SpaceX secures option to buy AI coding startup Cursor for $60 billion



SpaceX pre-announced the deal at X New York Times report it framed it as a done deal. The structure gives SpaceX an option: call it quits by the end of the year or walk away, paying $10 billion for shared computing access and joint modeling work. Cursor CEO Michael Truell called it a partnership to “expand Composer.”


SpaceX provided a call option to acquire AI coding startup CursorIt was developed by San Francisco-based Anysphere to pay $60 billion later this year, or alternatively $10 billion, for the two companies’ joint AI development work.

SpaceX announced the arrangement in a post on X on Tuesday, describing how SpaceXAI and Cursor will work together. “Build the world’s best coding and knowledge work AI.”

That post came before the New York Times published a story citing two people who said SpaceX had agreed to buy Cursor for $50 billion. The Times later updated its story to reflect that SpaceX framed the deal as an option rather than a completed acquisition.

Cursor CEO Michael Truell confirmed the arrangement in a post on X “I’m excited to collaborate with the SpaceX team to scale Composer,” A reference to the custom AI model of the cursor. The selection period lasts until the end of 2026.

Whether SpaceX pursues the $60 billion option will depend in part on how development of the joint model progresses in the months that follow. Details of staff transfers or integration have not been disclosed.

The commercial logic of both sides is clear. Cursor, a fork of Visual Studio Code with deep AI integration developed by Anysphere, a company founded in 2022 by four MIT students: Michael Truell, Sualeh Asif, Arvid Lunnemark, and Aman Sanger, has grown rapidly to become a benchmark for AI-era startups.

It was valued at $400 million in Series A in mid-2024, raised to $2.5 billion by January 2025, raised $900 million to $9.9 billion in June 2025, and closed a $2.3 billion Series D in November 2025 for $29.3 billion.

By February 2026, it had surpassed $2 billion in annual recurring revenue, making it the fastest B2B company to scale from zero to $2 billion in nearly three years, according to widely cited metrics.

More than half of the Fortune 500 now use Cursor. Co-founder and CTO Arvid Lunnemark left in October 2025 to found Integrous Research, an AI security lab; the remaining three founders continue to lead the company.

For SpaceX, which Elon Musk’s AI venture has mastered xAI The deal closes an apparent gap in the February 2026 all-stock transaction that values ​​the combined entity at $1.25 trillion.

while The OpenAI Codex has reached three million weekly users and Anthropic’s Claude Code has become the most used AI coding tool among professional engineers, xAI has no comparable product.

Targeting a million H100-equivalent GPUs, the Colossus supercomputer in Memphis provides SpaceX with a training infrastructure at scale, but without a lead program to guide it.

Cursor partnership provides that application. SpaceX had already hired two Cursor engineers, Andrew Milich and Jason Ginsberg, after the xAI co-founders left the country. Last week, xAI began leasing computing power to Cursor, allowing it to use tens of thousands of xAI chips to build the startup’s latest model, signaling a commercial tie-up ahead of Tuesday’s announcement.

The context of the IPO is important.
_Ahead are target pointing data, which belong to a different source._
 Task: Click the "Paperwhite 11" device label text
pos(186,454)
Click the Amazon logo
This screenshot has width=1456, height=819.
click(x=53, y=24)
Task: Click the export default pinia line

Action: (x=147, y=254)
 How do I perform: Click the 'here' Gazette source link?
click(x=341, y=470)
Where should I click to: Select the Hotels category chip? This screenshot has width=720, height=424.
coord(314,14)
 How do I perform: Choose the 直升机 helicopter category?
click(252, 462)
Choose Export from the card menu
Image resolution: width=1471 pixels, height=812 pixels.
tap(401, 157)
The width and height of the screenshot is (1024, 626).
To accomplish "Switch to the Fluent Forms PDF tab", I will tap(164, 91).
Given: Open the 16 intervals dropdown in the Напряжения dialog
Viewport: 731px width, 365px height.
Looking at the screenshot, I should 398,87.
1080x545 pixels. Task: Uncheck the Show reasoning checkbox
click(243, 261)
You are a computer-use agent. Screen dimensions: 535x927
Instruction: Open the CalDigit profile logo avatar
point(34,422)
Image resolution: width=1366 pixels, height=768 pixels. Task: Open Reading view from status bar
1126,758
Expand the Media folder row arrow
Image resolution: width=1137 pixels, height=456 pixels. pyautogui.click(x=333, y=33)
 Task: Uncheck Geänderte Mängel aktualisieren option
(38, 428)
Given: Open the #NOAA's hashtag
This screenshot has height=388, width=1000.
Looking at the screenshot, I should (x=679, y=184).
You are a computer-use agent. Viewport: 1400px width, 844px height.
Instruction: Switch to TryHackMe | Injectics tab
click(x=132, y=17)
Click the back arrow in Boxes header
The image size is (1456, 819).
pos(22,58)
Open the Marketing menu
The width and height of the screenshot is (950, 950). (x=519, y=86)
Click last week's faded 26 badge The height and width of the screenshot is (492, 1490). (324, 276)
SpaceX is preparing for a planned Nasdaq listing It is targeting a valuation of $1.75 trillion in June 2026 and growth to $75 billion.

A $60 billion option on the world’s fastest-growing AI developer tool adds narrative and commercial value to that prospect, regardless of whether the option is ultimately exercised.

For Cursor, the deal provides financial certainty, such as $10 billion in near-term cash or a $60 billion exit, for the partnership without requiring an immediate sale. That’s especially notable because Cursor was simultaneously in talks over the weekend to raise $2 billion at a valuation above $50 billion in a separate fundraising round, expected to be co-led by Andreessen Horowitz and with participation from Nvidia and Thrive Capital.

It is unclear whether this round is in addition to or in place of the SpaceX arrangement.

The deal also sharpens the competitive map in AI coding tools. Cursor has previously rejected acquisition offers from OpenAI.

OpenAI’s own response is to move forward with plans to acquire Codex and Windsurf, which have three million weekly users, with 40% of revenue from the enterprise. Anthropic’s Claude Code is the third major player.

SpaceX is now officially entering this market through the existing distribution of the Cursor, rather than building a faster compliance path from scratch at an extraordinary cost.